## Exercise description
Reproduce every item below verbatim, keeping each line as it appears.

## Data to process

/---

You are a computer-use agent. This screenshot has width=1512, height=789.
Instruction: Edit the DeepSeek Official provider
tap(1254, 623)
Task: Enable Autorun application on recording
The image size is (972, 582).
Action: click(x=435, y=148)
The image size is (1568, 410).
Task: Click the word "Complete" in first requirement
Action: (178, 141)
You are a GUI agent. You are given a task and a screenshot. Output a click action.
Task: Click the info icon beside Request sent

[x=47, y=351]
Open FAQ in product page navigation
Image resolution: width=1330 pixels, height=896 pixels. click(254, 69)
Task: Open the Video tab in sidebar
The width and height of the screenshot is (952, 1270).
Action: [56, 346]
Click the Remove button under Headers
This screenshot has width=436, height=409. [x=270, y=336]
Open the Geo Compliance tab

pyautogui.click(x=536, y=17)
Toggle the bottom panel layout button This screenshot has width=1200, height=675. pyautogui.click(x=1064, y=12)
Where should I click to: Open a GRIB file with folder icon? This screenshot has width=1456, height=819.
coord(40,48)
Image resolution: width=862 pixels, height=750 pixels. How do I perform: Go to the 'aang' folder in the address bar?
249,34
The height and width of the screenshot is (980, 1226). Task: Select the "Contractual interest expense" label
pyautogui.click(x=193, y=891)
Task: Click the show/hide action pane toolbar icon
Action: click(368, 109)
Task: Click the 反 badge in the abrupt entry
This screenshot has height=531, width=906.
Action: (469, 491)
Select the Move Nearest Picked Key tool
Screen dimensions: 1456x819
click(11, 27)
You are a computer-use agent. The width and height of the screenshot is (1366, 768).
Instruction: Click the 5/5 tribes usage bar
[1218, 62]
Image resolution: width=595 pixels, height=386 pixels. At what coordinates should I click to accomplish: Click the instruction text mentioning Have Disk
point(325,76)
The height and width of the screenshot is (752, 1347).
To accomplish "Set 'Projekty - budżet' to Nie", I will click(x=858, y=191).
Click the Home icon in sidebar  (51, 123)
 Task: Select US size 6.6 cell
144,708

\---

## Task result
You are a computer-use agent. This screenshot has width=1512, height=789.
Instruction: Edit the DeepSeek Official provider
tap(1254, 623)
Task: Enable Autorun application on recording
The image size is (972, 582).
Action: click(x=435, y=148)
The image size is (1568, 410).
Task: Click the word "Complete" in first requirement
Action: (178, 141)
You are a GUI agent. You are given a task and a screenshot. Output a click action.
Task: Click the info icon beside Request sent

[x=47, y=351]
Open FAQ in product page navigation
Image resolution: width=1330 pixels, height=896 pixels. click(254, 69)
Task: Open the Video tab in sidebar
The width and height of the screenshot is (952, 1270).
Action: [56, 346]
Click the Remove button under Headers
This screenshot has width=436, height=409. [x=270, y=336]
Open the Geo Compliance tab

pyautogui.click(x=536, y=17)
Toggle the bottom panel layout button This screenshot has width=1200, height=675. pyautogui.click(x=1064, y=12)
Where should I click to: Open a GRIB file with folder icon? This screenshot has width=1456, height=819.
coord(40,48)
Image resolution: width=862 pixels, height=750 pixels. How do I perform: Go to the 'aang' folder in the address bar?
249,34
The height and width of the screenshot is (980, 1226). Task: Select the "Contractual interest expense" label
pyautogui.click(x=193, y=891)
Task: Click the show/hide action pane toolbar icon
Action: click(368, 109)
Task: Click the 反 badge in the abrupt entry
This screenshot has height=531, width=906.
Action: (469, 491)
Select the Move Nearest Picked Key tool
Screen dimensions: 1456x819
click(11, 27)
You are a computer-use agent. The width and height of the screenshot is (1366, 768).
Instruction: Click the 5/5 tribes usage bar
[1218, 62]
Image resolution: width=595 pixels, height=386 pixels. At what coordinates should I click to accomplish: Click the instruction text mentioning Have Disk
point(325,76)
The height and width of the screenshot is (752, 1347).
To accomplish "Set 'Projekty - budżet' to Nie", I will click(x=858, y=191).
Click the Home icon in sidebar  (51, 123)
 Task: Select US size 6.6 cell
144,708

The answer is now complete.